Rutelli avvisa Visco: «No al fisco ideologico»

Gian Battista Bozzo

da Roma

«Non possiamo aumentare la pressione fiscale, non dobbiamo farlo». Il ricordo della campagna elettorale è ancora fresco, e Francesco Rutelli non vuole correre nuovi rischi, proponendo agli italiani una Finanziaria zeppa di tasse in aumento, da quelle sulle rendite finanziarie in giù. Pigia perciò, concludendo la festa della Margherita, sul pedale del freno. Anziché aumentare le tasse, spiega, «dobbiamo tagliare le spese cresciute con il governo della destra». Ribatte il leader di An Gianfranco Fini: «Gli italiani capiranno che la sinistra si accinge a colpire il risparmio e la casa. Toccando Bot e Cct si danneggia il ceto medio».
Insomma, c’è aria di stangata, accusa il centrodestra. Mancano tre settimane al varo della Finanziaria, e l’ala moderata della maggioranza, finora soverchiata dalla campagna della sinistra radicale contraria a ogni taglio di spesa più o meno sociale, comincia a preoccuparsi e vuole farsi sentire.
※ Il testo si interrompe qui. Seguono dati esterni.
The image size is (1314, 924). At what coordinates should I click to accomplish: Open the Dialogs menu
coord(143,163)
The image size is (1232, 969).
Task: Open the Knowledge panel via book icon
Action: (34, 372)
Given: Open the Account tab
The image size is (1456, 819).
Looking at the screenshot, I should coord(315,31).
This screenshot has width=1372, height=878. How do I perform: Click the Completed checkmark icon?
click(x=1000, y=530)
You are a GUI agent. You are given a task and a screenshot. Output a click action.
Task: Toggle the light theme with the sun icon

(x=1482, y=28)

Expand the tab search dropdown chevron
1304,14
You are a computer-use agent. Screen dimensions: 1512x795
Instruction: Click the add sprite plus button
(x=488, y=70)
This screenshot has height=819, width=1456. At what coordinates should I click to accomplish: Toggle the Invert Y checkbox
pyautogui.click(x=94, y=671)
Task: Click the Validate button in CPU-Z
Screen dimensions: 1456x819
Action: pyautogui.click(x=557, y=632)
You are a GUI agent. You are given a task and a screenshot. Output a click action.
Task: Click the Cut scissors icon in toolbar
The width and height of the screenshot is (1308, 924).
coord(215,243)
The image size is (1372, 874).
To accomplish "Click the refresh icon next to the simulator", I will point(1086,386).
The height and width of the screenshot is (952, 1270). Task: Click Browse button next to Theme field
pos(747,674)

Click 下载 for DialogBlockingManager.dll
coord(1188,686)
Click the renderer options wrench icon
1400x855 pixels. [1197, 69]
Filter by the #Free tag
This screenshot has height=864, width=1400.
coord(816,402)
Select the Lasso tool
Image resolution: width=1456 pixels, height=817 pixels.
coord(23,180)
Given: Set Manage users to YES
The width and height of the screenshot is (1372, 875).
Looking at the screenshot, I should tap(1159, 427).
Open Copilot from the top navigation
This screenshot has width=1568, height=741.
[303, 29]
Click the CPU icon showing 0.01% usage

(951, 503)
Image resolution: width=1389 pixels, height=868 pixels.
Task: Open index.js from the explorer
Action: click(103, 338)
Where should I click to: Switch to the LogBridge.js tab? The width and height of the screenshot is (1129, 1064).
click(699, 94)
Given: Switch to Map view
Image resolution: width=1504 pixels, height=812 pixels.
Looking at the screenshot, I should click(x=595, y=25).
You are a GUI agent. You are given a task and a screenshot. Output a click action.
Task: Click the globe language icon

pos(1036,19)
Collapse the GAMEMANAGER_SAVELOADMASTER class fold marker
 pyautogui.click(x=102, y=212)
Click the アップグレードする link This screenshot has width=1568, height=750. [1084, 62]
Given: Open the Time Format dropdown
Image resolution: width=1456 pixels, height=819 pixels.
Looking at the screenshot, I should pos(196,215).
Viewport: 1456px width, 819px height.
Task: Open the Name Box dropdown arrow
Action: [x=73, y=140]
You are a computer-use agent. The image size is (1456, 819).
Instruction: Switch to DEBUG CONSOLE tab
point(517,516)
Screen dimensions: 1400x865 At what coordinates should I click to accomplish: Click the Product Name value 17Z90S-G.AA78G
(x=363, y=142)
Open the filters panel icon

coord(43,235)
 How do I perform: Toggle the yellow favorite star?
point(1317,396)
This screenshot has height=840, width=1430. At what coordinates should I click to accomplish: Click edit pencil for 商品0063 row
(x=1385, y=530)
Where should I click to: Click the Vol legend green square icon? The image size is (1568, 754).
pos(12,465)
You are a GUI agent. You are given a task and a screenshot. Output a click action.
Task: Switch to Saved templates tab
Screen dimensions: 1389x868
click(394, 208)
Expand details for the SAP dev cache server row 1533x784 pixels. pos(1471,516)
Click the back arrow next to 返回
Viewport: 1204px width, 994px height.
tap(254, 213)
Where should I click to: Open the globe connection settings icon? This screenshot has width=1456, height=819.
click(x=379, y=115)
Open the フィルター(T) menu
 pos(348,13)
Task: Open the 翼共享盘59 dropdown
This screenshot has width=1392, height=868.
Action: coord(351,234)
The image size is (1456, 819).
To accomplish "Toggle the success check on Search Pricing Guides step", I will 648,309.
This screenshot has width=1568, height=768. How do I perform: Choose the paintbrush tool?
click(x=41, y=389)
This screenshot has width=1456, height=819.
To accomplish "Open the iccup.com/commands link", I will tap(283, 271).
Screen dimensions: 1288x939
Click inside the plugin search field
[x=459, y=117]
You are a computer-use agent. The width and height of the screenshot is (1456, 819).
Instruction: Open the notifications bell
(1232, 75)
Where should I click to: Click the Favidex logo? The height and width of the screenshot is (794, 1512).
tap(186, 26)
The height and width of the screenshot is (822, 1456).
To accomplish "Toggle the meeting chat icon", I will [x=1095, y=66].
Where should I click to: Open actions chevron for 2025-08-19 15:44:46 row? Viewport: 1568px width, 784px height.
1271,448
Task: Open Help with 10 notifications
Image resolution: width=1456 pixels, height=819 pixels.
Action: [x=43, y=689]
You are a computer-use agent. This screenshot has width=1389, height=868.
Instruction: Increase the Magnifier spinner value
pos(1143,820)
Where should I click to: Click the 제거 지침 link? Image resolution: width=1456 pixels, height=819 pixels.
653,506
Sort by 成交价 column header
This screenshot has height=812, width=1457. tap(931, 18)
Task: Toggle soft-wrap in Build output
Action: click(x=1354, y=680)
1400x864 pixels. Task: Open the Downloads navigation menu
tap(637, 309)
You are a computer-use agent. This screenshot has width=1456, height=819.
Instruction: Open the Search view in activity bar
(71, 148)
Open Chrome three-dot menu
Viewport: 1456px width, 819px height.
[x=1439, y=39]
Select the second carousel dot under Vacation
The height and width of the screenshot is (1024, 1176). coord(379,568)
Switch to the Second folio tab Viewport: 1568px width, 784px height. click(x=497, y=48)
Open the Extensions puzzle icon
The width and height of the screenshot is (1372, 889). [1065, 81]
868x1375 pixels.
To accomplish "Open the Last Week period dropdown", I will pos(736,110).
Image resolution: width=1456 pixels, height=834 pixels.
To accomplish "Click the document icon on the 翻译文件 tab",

La riforma delle pensioni «sarà concordata coi sindacati», ma qualcosa si deve pur fare; la Finanziaria «deve essere indirizzata alla crescita»; la tassa di successione va bene, ma solo sui grandi patrimoni. «E su questo - aggiunge Rutelli - la sinistra deve dire una parola chiara: sento voci che confondono i grandi patrimoni con il possesso di una casa, bisogna distinguere». Il vicepresidente del Consiglio chiarisce che l’entità della manovra deve essere preservata, tuttavia non si possono sostituire tagli difficili con misure fiscali: «Il fisco non deve avere una funzione ingiusta, con valore più ideologico che economico». Vincenzo Visco è avvisato. Così come sono avvisati i tanti, nella maggioranza, che sperano che i conti si aggiustino da soli, grazie alla ripresa economica.
«Rispetteremo gli impegni europei», promette Romano Prodi da Helsinki. Di fronte all’insofferenza di molti esponenti del suo governo e della maggioranza sul rigore invocato dal commissario Ue Joaquin Almunia - D’Alema ha definito «sgradevoli» i richiami, e molti hanno criticato una presunta benevolenza del commissario con il governo Berlusconi - il premier puntualizza: «Ognuno fa il suo mestiere, e io penso che i richiami facciano parte dei doveri di un commissario: non sono sgradevoli o gradevoli, sono l’applicazione delle regole. Ad Almunia - aggiunge Prodi - dico che l’Italia non ha alcuna intenzione di attuare politiche contrarie al rispetto degli impegni europei».
Possibile, allora, che il governo riduca la previsione di deficit di quest’anno (dal 4% al 3,8%) presentando, insieme con la Finanziaria, la Relazione previsionale e programmatica? «Sul deficit non ci sono elementi nuovi, se ci fossero dovrei esserne al corrente», risponde il presidente del Consiglio. Né, almeno per il momento, è stato convocato alcun incontro con le parti sociali, sindacati e imprese, per discutere i contenuti della manovra. «I contatti però - precisa Prodi - non sono mai stati interrotti», e lo testimonierebbe il fatto che il premier ha saputo in anticipo da Luca di Montezemolo (presidente della Ferrari, della Fiat e della Confindustria) della decisione di Schumacher di ritirarsi dalle corse.
Se Prodi tenta di calmare le acque con Bruxelles, il sottosegretario all’Economia Paolo Cento appare di tutt’altro avviso. «Adesso facciamo la Finanziaria, lasciando fuori le pensioni - dice - ma dopo è del tutto evidente che bisognerà assumere un’iniziativa per ridiscutere il patto di stabilità». Cento fa sua la critica che il segretario della Cgil Guglielmo Epifani ha rivolto ai «tecnocrati insopportabili» della Bce: «Non pensano che dietro ai numeri ci sono persone». E comunque, «le pensioni non si toccano», ammoniscono Marco Rizzo (Pdci) e il segretario della Uil, Luigi Angeletti.